─── Provided passage

Biographies
President
Bobray Bordelon
Bobray Bordelon joined Princeton University as the Economics & Finance Librarian in 1993 and has led its Data & Statistical Services since 2004. He is the former director of the Cultural Policy and the Arts National Data Archive (CPANDA). He is currently the Vice-President of IASSIST and previously served as a Member at Large. During his more than two decades of being active in IASSIST, he has witnessed the birth of many specialized data organizations, but IASSIST remains the big tent international association. Its strength is its global membership that supports all stages of the data life cycle. His goals include increased outreach to less represented areas of the world to further strengthen our membership and continuing to have IASSIST provide the tools to provide curation, access, subject and functional knowledge, and service to data.
Vice President
Dylanne Dearborn
Dylanne Dearborn is the Research Data Management Coordinator at University of Toronto Libraries. She has worked in the area of research data at U of T for the last fourteen years, building strategic directions for service and infrastructure as well as providing support and training to researchers. She is actively engaged in collaborative initiatives at the local, national, and international level. Dylanne has been serving as a member of the IASSIST Administrative Committee since 2019 as a Member at Large for Canada and was the Co-Chair for the Local Arrangements Committee for IASSIST 2024 in Halifax.

──────
─── Information given

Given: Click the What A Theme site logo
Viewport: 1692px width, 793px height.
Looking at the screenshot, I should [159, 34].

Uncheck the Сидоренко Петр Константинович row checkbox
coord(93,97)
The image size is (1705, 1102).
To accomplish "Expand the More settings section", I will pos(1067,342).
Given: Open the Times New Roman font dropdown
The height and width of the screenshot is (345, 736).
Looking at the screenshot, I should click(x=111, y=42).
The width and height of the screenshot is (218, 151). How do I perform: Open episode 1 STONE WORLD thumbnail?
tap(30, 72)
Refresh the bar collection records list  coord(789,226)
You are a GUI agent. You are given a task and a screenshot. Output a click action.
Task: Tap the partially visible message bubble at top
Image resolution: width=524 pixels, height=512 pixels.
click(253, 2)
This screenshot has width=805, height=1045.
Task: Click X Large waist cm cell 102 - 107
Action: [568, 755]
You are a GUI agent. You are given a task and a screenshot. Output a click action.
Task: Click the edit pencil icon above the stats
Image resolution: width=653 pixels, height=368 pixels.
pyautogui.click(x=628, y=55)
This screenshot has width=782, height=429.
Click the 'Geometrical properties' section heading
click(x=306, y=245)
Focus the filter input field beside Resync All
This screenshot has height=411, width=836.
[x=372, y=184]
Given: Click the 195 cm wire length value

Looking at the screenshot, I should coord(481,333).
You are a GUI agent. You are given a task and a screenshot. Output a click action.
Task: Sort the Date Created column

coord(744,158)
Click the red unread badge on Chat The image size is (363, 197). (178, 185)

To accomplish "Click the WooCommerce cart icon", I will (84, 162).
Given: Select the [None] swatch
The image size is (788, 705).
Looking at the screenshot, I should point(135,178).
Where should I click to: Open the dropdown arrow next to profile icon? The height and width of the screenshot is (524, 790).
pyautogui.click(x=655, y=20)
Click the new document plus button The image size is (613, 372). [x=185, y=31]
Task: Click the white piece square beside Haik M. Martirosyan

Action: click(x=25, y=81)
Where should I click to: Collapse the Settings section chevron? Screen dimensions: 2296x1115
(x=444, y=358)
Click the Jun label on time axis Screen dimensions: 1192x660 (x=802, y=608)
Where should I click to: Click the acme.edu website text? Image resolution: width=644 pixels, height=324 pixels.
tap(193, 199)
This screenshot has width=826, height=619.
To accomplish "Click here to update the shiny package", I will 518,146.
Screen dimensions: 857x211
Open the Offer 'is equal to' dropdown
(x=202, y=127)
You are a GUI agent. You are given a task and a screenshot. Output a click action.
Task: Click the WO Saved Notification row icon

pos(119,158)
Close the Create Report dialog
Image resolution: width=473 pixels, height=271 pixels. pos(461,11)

──────

> Problems and tasks:
1. According to the IASSIST biographies, in what year did Bobray Bordelon join Princeton University?
2. List every position or role that the IASSIST biographies say Bobray Bordelon has held.
3. Continue the IASSIST biographies from the point where they stop.
The items are not needed for any of this.

> Responses by task:
1. 1993

2.
- Economics & Finance Librarian at Princeton University
- Leader of Princeton's Data & Statistical Services
- Director of the Cultural Policy and the Arts National Data Archive (CPANDA)
- Vice-President of IASSIST
- Member at Large of IASSIST

3.
Treasurer
Jennifer Doty
Jennifer Doty is the Research Data Program Manager at Emory University in Atlanta, Georgia, USA. Jen has been an active member of IASSIST since 2012, served as the appointed Membership Committee Chair from 2017-2021, and was elected Treasurer in 2021. If re-elected, Jen welcomes the opportunity to continue to serve members as Treasurer, working closely with the Executive and Administrative Committees to maintain IASSIST’s healthy financial standing and further develop this strong and supportive community of data professionals.
Regional Secretary (Africa)
Winny Nekesa Akullo
Winny Nekesa Akullo is a Records Manager at National Social Security Fund – Uganda. IASSIST has been an invaluable community for her, fostering professional growth, collaboration, and access to global expertise in data services and information technology. IASSIST represents a platform for learning, networking, and contributing to the advancement of research and open science globally.
If elected as the Regional Secretary – Africa, she will enhance regional representation by advocating for greater participation from Africa and other underrepresented regions, ensuring diverse voices are included in global discussions. She will continue promoting capacity building through workshops, training sessions/webinars, and knowledge-sharing initiatives equipping with advanced skills in data management and research. She will also foster collaboration across Africa and beyond, uniting professionals from various disciplines to address regional/global challenges in social science data management. She is very eager to serve and contribute to the growth of the IASSIST community while supporting its mission of promoting the effective use of data in research and teaching across Africa.
Regional Secretary (Asia/Pacific)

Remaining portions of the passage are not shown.